がん患者の方によく見られる有害事象として挙げられるのが下痢や便秘などの胃腸障害です。
こうした症状が出る原因は、がんそのものによるものや、薬の副作用、放射線治療の副作用によるものなどさまざまです。治療による副作用だけでなく、がん患者の方に生じる「好ましくない症状」をまとめて有害事象とし、治療や緩和ケアなどに活かしています。

例えば、がんの疼痛管理に使われるオピオイド鎮痛剤絵は、経口投与による有害事象として便秘や嘔吐などの症状が出ると言われています。
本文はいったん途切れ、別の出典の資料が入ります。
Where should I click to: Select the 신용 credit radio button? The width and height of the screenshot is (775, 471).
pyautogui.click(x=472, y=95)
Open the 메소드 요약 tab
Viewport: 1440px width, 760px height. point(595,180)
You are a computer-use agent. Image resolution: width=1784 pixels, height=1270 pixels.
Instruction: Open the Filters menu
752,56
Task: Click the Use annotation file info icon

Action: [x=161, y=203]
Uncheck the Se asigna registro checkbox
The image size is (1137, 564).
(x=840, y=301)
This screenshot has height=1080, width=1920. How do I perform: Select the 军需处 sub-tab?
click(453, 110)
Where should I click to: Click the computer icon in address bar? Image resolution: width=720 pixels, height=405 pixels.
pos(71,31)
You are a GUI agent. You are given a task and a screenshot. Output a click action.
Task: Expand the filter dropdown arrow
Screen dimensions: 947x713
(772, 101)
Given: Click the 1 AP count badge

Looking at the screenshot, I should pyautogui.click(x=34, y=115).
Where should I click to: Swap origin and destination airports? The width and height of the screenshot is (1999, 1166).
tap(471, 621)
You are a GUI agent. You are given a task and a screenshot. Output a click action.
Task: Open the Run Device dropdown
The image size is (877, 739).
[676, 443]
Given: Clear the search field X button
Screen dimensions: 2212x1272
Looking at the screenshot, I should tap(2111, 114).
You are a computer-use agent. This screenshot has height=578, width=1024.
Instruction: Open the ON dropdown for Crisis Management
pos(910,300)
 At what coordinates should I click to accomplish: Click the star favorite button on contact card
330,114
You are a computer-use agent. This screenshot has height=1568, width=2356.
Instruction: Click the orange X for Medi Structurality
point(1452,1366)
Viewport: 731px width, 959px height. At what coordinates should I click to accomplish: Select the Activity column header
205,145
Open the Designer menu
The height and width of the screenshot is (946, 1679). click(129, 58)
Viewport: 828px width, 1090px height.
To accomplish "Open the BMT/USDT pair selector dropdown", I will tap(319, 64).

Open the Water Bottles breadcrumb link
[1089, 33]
以前,中等度から高度のがん疼痛に対し,オピオイド鎮痛薬が定時投与されている被験者を対象に,タペンタドール徐放錠(ER)に切り替え8週間経口投与した時の有効性,安全性を検討,報告した.既報では,安全性についてすべての有害事象を集計の対象としたが,本報告では,オピオイドに特徴的な有害事象について本剤との因果関係が否定できない事象(副作用)を集計の対象とし,発現率及び発現時期を,参照薬であるモルヒネ徐放性製剤(SR)と比較検討した.タペンタドールER及びモルヒネSRは各50例であり,主な副作用は,便秘(8.0%,20.0%),悪心(8.0%,14.0%),嘔吐(2.0%,24.0%),傾眠(8.0%,18.0%)で,いずれもモルヒネSRよりタペンタドールERで頻度が低かった.タペンタドールERは安全性プロファイルが良好な経口オピオイド剤として,がん疼痛の新たな治療選択肢になると考えられた.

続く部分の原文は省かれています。